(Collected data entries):
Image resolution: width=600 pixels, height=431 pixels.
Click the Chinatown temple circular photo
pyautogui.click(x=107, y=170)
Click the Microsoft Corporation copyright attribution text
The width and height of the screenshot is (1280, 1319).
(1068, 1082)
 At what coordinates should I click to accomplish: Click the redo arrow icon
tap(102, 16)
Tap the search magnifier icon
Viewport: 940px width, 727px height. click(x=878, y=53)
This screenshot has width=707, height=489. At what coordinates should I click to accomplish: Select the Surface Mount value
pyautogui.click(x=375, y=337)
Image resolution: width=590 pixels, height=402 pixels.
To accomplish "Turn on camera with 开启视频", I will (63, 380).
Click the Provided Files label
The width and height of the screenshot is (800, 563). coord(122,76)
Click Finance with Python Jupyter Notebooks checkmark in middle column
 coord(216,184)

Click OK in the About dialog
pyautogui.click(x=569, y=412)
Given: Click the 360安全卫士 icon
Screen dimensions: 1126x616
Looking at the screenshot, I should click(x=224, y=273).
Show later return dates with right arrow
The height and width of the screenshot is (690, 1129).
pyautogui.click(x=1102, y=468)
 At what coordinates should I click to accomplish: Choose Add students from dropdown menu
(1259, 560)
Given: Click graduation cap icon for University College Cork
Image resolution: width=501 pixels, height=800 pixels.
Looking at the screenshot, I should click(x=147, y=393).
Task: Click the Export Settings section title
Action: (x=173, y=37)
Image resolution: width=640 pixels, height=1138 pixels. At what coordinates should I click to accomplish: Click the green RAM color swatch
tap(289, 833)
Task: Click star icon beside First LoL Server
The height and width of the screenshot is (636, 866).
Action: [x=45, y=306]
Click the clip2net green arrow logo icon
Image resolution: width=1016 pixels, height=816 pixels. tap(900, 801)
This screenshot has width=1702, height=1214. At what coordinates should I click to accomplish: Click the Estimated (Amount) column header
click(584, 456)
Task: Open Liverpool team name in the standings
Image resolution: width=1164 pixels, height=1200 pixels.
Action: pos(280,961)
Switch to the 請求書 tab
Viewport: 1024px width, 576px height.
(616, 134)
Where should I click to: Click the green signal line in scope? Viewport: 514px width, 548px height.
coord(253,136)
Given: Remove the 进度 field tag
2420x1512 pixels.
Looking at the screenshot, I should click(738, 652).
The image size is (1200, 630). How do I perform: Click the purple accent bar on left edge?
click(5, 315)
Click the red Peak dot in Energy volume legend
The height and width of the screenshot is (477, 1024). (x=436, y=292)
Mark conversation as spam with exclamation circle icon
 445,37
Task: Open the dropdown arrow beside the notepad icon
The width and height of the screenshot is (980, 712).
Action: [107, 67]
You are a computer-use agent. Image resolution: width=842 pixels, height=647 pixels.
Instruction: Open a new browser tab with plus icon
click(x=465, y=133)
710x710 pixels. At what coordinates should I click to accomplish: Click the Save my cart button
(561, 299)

(PROBLEM DESCRIPTION): The line containing "Instruction: Open a" and all lines after it, through the end of the entries above, are to be returned exactly and alone.

(OUTPUT OF THE TASK):
Instruction: Open a new browser tab with plus icon
click(x=465, y=133)
710x710 pixels. At what coordinates should I click to accomplish: Click the Save my cart button
(561, 299)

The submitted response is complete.